Optimize inverted index Java

Question

I am trying to create an inverted index for Wikipedia pages however I keep running out of memory. I am not sure what else I can to do ensure it doesn't run out of memory. However we are talking about 3.9Mil words.

indexer.java

public void index() {
    ArrayList<Page> pages = parse(); // Parse XML pages
    HashMap<String, ArrayList<Integer>> postings = getPostings(pages);
}

public HashMap<String, ArrayList<Integer>> getPostings(ArrayList<Page> pages) {
    assert pages != null;

    englishStemmer stemmer = new englishStemmer();
    HashSet<String> stopWords = getStopWords();
    HashMap<String, ArrayList<Integer>> postings = new HashMap<>();
    int count = 0;
    int artCount = 0;

    for (Page page : pages) {

        if (!page.isRedirect()) { // Skip pages that are redirects.

            StringBuilder sb = new StringBuilder();
            artCount = count; // All the words until now
            boolean ignore = false;

            for (char c : page.getText().toCharArray()) {

                if (c == '<') // Ignore words inside <> tags.
                    ignore = true;

                if (!ignore) {
                    if (c != 39) {
                        if (c > 47 && c < 58 || c > 96 && c < 123) // Character c is a number 0-9 or a lower case letter a-z.
                            sb.append(c);

                        else if (c > 64 && c < 91) // Character c is an uppercase letter A-Z.
                            sb.append(Character.toLowerCase(c));

                        else if (sb.length() > 0) { // Check if there is a word up until now.

                            if (sb.length() > 1) { // Ignore single character "words"

                                if (!stopWords.contains(sb.toString())) { // Check if the word is not a stop word.

                                    stemmer.setCurrent(sb.toString());
                                    stemmer.stem(); // Stem word s

                                    String s = sb.toString(); // Retrieve the stemmed word

                                    if (!postings.containsKey(s)) // Check if the word already exists in the words map.
                                        postings.put(s, new ArrayList<>()); // If the word is not in the map then create an array list for that word.
                                    postings.get(s).add(page.getId()); // Place the id of the page in the word array list.
                                    count++; // Increase the overall word count for the pages
                                }
                            }
                            sb = new StringBuilder();
                        }
                    }
                }

                if (c == '>')
                    ignore = false;
            }
        }
        page.setCount(count - artCount);
    }
    System.out.println("Word count:" + count);
    return postings;
}

Advantages

Some advantages for this approach are:

You can get the number of occurrences of a given word simply by getting the size of the associated ArrayList.
Looking up the number of times a given word occurs in a page is relatively easy.

Optimizations

Current optimizations:

Ignoring common words (stop words).
Stemming words to their roots and storing those.
Ignoring common Wikipedia tags that aren't English words (included in stop word list such as: lt, gt, ref .. etc).
Ignoring text within < > tags such as: <pre>, <div>

Limitations

Array lists become incredibly large with number of occurrences for words, the major disadvantage of this approach comes when an array list has to grow.
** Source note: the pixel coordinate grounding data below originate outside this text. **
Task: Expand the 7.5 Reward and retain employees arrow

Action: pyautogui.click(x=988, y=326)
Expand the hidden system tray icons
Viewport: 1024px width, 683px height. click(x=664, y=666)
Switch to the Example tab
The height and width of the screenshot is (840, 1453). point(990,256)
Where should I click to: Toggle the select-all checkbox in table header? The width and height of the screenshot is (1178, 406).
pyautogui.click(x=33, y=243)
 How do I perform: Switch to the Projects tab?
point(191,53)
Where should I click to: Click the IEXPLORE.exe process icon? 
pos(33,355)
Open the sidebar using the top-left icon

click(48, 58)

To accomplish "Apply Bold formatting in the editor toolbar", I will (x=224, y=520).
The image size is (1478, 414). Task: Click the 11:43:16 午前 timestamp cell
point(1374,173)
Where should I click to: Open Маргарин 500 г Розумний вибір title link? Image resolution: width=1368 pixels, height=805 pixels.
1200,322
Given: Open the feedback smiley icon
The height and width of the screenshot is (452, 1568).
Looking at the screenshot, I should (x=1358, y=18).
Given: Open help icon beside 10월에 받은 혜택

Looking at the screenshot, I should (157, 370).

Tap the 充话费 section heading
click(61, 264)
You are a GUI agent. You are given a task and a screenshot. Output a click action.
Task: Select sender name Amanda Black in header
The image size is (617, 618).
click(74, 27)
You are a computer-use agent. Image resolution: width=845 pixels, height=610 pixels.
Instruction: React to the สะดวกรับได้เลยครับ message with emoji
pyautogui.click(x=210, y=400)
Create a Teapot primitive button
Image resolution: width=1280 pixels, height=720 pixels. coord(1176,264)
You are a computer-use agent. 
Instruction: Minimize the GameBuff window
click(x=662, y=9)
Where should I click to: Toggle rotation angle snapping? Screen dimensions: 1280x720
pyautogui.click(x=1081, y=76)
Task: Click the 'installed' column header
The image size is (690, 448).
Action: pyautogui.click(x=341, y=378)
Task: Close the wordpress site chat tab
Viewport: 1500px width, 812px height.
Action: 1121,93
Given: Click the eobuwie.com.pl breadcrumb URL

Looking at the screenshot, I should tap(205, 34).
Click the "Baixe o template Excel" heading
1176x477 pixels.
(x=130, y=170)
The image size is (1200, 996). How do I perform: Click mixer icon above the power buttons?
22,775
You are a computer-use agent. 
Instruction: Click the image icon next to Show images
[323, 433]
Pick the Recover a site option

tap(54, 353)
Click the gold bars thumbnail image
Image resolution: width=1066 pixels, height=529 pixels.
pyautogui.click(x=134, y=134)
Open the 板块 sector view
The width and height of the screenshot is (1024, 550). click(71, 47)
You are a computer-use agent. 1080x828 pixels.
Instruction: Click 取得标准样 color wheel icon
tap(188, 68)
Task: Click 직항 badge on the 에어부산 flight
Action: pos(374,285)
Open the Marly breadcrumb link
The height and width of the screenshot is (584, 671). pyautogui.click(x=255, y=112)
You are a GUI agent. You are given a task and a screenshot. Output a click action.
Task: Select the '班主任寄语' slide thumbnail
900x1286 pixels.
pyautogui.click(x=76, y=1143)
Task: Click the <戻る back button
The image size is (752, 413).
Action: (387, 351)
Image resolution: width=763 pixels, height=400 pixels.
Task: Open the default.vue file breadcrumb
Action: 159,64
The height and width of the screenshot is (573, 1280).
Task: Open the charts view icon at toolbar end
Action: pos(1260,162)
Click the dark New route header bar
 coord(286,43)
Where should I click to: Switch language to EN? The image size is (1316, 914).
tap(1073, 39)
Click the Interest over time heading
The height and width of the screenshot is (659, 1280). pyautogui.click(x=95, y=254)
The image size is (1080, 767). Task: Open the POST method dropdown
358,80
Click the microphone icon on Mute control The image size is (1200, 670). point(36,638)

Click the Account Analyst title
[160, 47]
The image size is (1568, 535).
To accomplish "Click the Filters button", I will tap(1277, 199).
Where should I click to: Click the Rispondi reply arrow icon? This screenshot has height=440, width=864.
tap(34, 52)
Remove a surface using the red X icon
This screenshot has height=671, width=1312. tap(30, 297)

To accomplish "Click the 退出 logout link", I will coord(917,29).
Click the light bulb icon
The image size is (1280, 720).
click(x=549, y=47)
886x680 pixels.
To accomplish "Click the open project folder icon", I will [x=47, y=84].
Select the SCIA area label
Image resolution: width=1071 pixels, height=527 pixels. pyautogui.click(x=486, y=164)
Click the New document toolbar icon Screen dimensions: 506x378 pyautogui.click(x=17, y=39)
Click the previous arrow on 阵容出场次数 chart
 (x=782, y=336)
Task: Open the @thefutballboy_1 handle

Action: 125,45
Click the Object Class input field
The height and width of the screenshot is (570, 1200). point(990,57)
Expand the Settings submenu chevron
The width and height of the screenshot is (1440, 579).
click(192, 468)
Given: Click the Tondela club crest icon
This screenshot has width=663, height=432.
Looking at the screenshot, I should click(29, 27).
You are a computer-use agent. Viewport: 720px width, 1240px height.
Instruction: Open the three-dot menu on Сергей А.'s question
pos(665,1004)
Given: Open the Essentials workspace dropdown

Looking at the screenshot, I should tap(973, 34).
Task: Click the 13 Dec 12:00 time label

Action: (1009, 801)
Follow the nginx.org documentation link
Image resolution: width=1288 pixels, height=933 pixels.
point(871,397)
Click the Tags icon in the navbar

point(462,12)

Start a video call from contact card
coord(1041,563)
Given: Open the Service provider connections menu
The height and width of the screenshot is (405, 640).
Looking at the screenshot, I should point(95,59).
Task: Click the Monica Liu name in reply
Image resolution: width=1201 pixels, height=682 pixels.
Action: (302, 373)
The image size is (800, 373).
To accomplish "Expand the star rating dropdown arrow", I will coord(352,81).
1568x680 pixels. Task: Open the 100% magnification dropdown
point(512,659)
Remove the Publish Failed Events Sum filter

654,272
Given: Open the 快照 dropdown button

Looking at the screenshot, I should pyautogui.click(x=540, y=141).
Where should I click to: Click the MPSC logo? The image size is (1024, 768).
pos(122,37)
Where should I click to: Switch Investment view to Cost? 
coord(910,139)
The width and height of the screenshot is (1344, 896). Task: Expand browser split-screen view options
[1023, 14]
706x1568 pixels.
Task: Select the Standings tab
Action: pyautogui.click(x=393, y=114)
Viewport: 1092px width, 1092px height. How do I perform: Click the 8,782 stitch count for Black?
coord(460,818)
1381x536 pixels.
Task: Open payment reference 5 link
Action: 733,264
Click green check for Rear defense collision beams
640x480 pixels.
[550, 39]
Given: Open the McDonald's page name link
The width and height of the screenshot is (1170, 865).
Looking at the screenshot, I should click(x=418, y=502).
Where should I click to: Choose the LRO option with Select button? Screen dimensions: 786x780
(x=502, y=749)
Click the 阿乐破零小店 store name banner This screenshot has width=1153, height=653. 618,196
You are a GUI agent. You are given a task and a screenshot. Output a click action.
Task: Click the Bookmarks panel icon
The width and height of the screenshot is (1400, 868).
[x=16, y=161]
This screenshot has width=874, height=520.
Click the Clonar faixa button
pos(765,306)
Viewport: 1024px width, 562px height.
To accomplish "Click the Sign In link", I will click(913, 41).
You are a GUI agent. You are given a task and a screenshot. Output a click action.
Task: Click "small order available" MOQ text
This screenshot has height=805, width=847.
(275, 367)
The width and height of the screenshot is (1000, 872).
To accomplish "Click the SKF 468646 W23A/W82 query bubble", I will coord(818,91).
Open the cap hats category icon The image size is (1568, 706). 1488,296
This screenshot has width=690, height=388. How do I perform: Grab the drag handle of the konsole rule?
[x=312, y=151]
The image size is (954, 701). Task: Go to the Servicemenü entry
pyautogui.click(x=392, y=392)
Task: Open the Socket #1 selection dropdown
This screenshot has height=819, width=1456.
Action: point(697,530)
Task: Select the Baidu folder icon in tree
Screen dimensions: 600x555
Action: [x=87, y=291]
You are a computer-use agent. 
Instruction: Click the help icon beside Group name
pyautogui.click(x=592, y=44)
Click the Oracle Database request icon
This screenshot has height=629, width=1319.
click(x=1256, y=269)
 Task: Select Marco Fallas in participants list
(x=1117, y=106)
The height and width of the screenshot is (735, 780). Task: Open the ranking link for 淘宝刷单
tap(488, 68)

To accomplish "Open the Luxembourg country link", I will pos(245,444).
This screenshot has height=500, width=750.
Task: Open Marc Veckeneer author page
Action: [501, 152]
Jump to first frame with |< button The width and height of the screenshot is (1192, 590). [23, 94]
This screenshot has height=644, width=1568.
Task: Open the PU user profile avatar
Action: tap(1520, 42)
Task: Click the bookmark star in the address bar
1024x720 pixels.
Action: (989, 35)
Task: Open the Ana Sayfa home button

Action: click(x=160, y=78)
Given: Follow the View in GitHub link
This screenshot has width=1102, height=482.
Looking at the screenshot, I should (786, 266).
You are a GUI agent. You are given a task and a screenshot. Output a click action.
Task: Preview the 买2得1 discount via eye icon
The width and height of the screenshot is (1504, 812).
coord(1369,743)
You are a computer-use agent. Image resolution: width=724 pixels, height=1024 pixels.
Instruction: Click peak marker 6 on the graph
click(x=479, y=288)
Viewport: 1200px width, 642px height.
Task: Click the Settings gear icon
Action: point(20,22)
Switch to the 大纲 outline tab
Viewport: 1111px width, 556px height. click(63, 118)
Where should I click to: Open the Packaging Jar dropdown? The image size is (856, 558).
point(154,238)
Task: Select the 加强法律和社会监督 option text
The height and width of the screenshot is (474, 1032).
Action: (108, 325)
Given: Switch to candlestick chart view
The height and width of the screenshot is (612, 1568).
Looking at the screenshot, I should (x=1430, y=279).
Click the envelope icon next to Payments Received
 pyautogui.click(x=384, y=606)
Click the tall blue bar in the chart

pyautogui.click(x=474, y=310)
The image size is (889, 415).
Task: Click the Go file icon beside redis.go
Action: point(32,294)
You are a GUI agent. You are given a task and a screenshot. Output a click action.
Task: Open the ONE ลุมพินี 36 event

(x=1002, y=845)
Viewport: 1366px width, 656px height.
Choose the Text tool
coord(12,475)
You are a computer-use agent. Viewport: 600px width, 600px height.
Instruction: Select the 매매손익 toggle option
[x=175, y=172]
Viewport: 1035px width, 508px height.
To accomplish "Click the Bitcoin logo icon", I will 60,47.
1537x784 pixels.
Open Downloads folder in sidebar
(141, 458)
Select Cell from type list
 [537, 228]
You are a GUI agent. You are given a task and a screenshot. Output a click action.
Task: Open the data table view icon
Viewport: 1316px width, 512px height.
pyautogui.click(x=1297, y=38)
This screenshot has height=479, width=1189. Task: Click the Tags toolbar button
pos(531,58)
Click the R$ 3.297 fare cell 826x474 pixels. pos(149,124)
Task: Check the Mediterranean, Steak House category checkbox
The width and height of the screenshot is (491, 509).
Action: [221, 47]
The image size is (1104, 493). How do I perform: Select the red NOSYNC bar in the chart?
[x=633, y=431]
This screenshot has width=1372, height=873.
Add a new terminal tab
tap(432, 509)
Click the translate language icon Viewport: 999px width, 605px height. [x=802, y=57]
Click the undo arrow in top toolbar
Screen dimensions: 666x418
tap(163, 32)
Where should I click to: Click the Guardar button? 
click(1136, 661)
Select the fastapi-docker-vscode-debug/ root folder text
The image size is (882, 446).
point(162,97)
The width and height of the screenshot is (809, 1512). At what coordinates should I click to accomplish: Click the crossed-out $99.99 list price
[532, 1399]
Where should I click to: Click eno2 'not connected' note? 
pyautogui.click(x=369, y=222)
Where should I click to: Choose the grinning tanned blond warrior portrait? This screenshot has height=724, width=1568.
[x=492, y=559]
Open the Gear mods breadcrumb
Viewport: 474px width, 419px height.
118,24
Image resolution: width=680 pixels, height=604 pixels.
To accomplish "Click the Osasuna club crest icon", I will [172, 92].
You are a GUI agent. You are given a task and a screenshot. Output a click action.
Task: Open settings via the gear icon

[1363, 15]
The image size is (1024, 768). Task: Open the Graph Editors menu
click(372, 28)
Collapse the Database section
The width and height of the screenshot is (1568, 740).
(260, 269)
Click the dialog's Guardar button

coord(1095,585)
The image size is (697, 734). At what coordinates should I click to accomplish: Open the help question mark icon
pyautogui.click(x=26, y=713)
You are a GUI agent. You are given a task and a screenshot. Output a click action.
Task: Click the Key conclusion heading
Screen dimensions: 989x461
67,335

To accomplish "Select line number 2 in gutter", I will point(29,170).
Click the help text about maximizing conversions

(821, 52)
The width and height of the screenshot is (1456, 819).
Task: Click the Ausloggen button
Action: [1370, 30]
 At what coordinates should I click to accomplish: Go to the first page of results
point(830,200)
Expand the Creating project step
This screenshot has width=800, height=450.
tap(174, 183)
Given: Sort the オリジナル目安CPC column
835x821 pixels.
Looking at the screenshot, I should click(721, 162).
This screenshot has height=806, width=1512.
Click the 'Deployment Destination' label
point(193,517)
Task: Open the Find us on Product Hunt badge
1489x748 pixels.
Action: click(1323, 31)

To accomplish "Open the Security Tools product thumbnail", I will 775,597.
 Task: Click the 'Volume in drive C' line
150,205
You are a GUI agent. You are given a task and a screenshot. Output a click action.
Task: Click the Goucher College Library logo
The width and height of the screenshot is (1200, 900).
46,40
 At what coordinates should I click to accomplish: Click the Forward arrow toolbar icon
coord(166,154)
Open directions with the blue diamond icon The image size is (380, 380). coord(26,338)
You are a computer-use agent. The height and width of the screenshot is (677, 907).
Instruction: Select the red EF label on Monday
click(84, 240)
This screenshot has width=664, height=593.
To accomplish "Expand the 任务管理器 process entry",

A new array list is created and the items from the previous array list need to be copied into the new array list. This could be a possible performance bottleneck. Would a Linked list make more sense here? As we are simply adding more occurrences and not reading the occurrences. This would also mean that since linked lists do not rely on an array as their underlying data structure they can grow without bounds and do not need to be replaced when they are too large.

Alternative approaches

I have considered dumping the counts for each word into a database like MongoDB after each page has been processed and then append the new occurrences. It would be: {word : [occurrences]} and then let the GC clean postings HashMap after each page has been processed.

I've also considered moving the pages loop into the index() method such that GC can clean up getPostings() before a new page. Then merging the new postings after each page but I don't think that will alleviate the memory burden.

As for the hash maps would a tree map be a better fit for this situation?

Execution

On my machine this program runs on all 4 cores using 90 - 100% and takes about 2-2.5GB RAM. It runs for over an hour and a half then: GC Out of memory.

I have also considered increasing the available memory for this program but it needs to run on my instructors machine as well. So it needs to operate as standard without any "hacks".

I need help making considerable optimizations, I'm not sure what else would help.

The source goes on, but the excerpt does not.